I'm going to be making a bunch of snack sticks this deer season.  What is the best snack stick out there?  I have made Cabelas snack stick (the "Hot" one). It was very good and would buy it again.  Since this is the only one that I made, I was curious if there is a better one out there, either for price or taste. 

I was on the LEM site and Butcherpacker. LEM is cheaper and butcher packer was a few more dollars than Cabelas. If you have made different brands, your input is appreciated. If you have your own recipe, I'm all ears too.

Thanks for the help all!


----------



## big guy

Here is my fav.

*Pepperetts*


*  *



*  *


8 Lbs. Pork shoulder

7 Lbs. Venison

6 Tbs.   Salt

4 Tbs. Paprika

1 Tbs. Chile powder

1.5 Tbs. Cayenne pepper

1 Tbs. Crushed red Chile flakes

1.5 Tbs.   Black pepper

1 Tbs. White pepper

1 Tbs. Prague powder #1

1 Tbs. Mace

1 TbsSpecial meat binder

1.5 Tbs. Sugar

3 Tbs. Ground Mustard

3 Tbs. Ground Coriander 

6 Tbs. Milk powder

1 1/2 cups Fermento or powdered buttermilk

1 liter cold water


  


Grind meats through a fine plate, re grind to mix. Add spices and water, mix well.. Stuff into 22mm collagen casings. Link into 10 “ lengths. Hang in smoker and dry for about 1 hr. at 130 F, apply a heavy smoke for about 3 hrs @150 F. Increase smoker to 175 F and smoke to 150 internal. Allow to cool. Then hang to dry to desired texture.. 


  



    


  


  



  



  



*  *


----------



## djreaction

Those look great! Keep the recipes coming, we can make this a sticky!

How do these compare to the commerical packages you can purchase?


----------



## Bearcarver

djreaction,

You could try my recipe for beef sticks.

Just click on the step by step in my signature below marked "Unstuffed Beef Sticks".

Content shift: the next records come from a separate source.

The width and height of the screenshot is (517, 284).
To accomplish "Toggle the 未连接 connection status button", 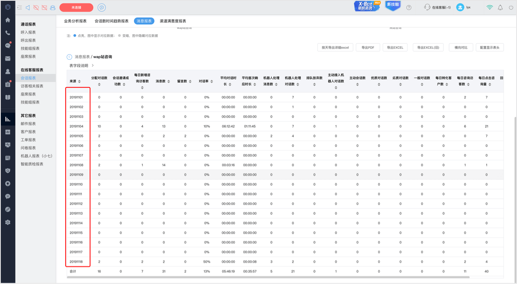I will point(76,7).
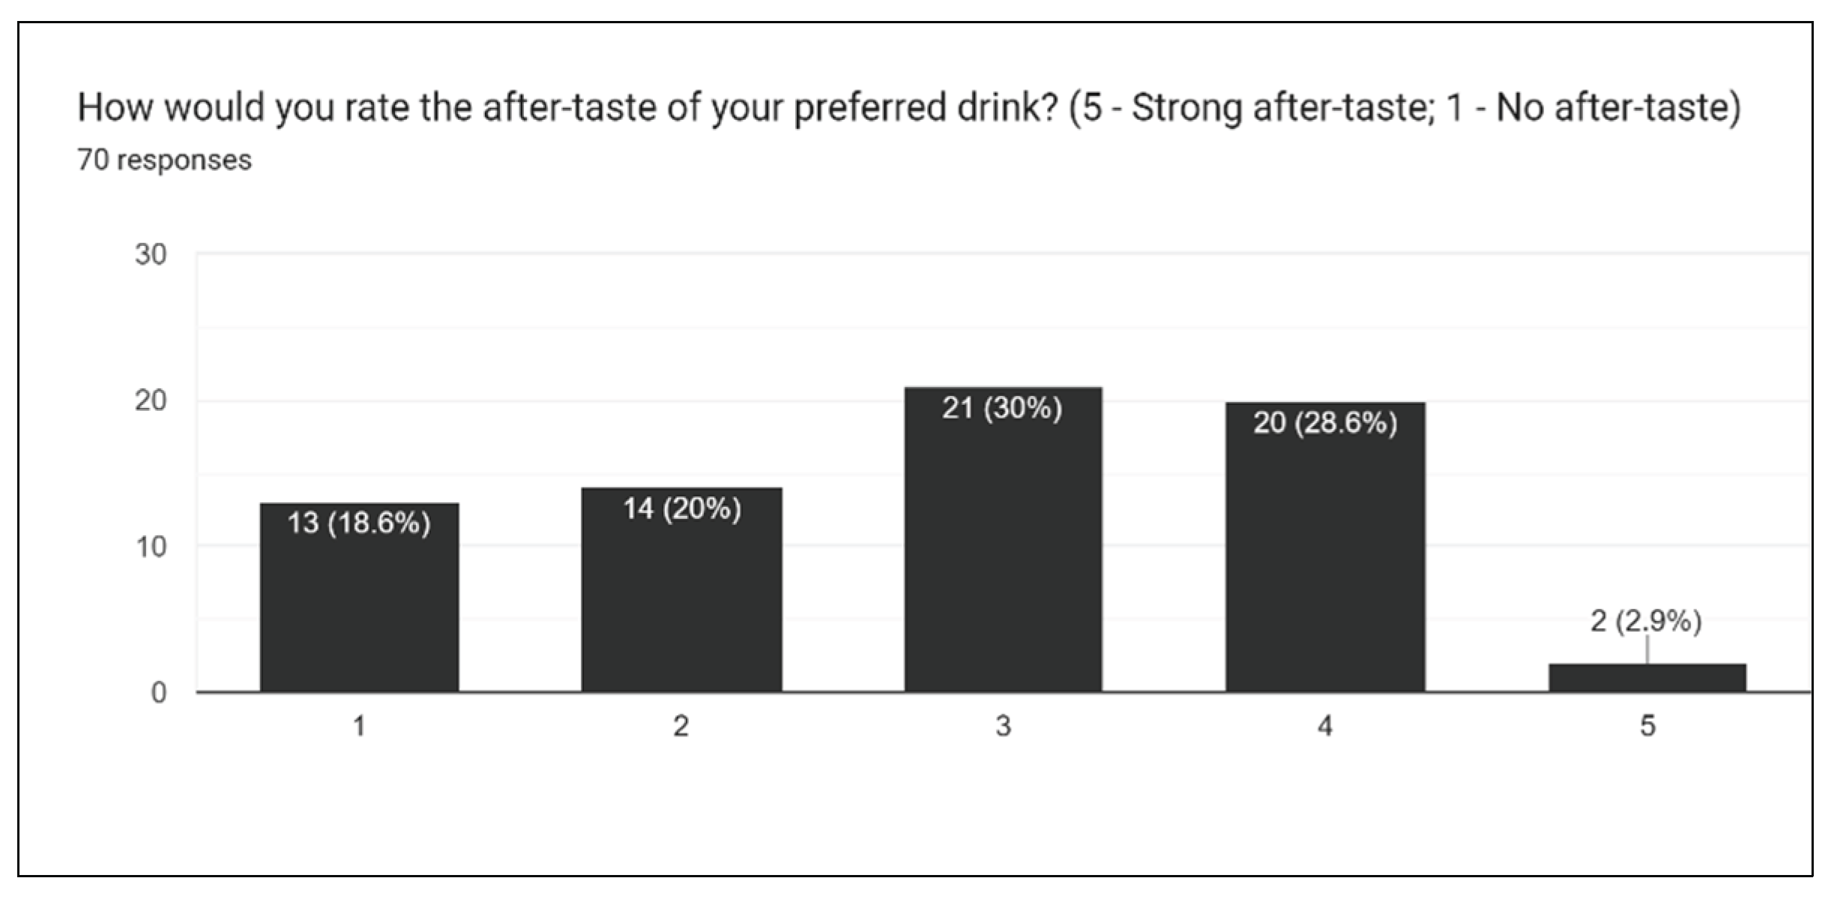This screenshot has width=1831, height=899.
Task: Click the chart question title text
Action: coord(908,109)
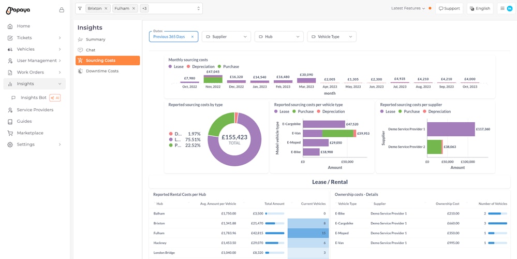Open Insights Bot chat icon
Viewport: 517px width, 259px height.
point(13,98)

Then substitute a mixture of 80% Venison & 20% Pork fat, instead of the 80/20 Beef.

You don't have to make them "unstuffed". You can stuff them however you always do.

Everybody who has tried that recipe has loved them.

Bear


----------



## djreaction

I love your instructions Bearcarver, keep up the great work!


----------



## djreaction

Anyone use TQ with their snack stick recipe?


----------



## mballi3011

Now I used the Hi-mountian brand mix and it had some cure in it. I also sent them to Iraq so they had to be cured for the long haul (2 weeks) from the mail service.

http://s598.photobucket.com/albums/tt66/mballi3011/sausage/   they are near the bottom with the boxes


----------



## colorado007

The Hi-Country brand is very good also.  Haven't tried the others mentioned so have nothing to compare too other than the Hi-Country ones got eaten like there was no tomorrow!  Hi-Country is also available at our local Sportsman's Warehouse which was convenient.


----------



## silverado2100

[h1]Excalibur BBQ Snack Stick Seasoning[/h1]


----------



## midwesternrands

I like the answer silverado! (I might be a little biased since we sell the Excalibur BBQ Snack Stick although it is a little expensive because it comes standard in a 13 lb bag for for 100 lbs of meat.)

My favorite and our best selling snack stick is the Excalibur Willie's Snack Sticks!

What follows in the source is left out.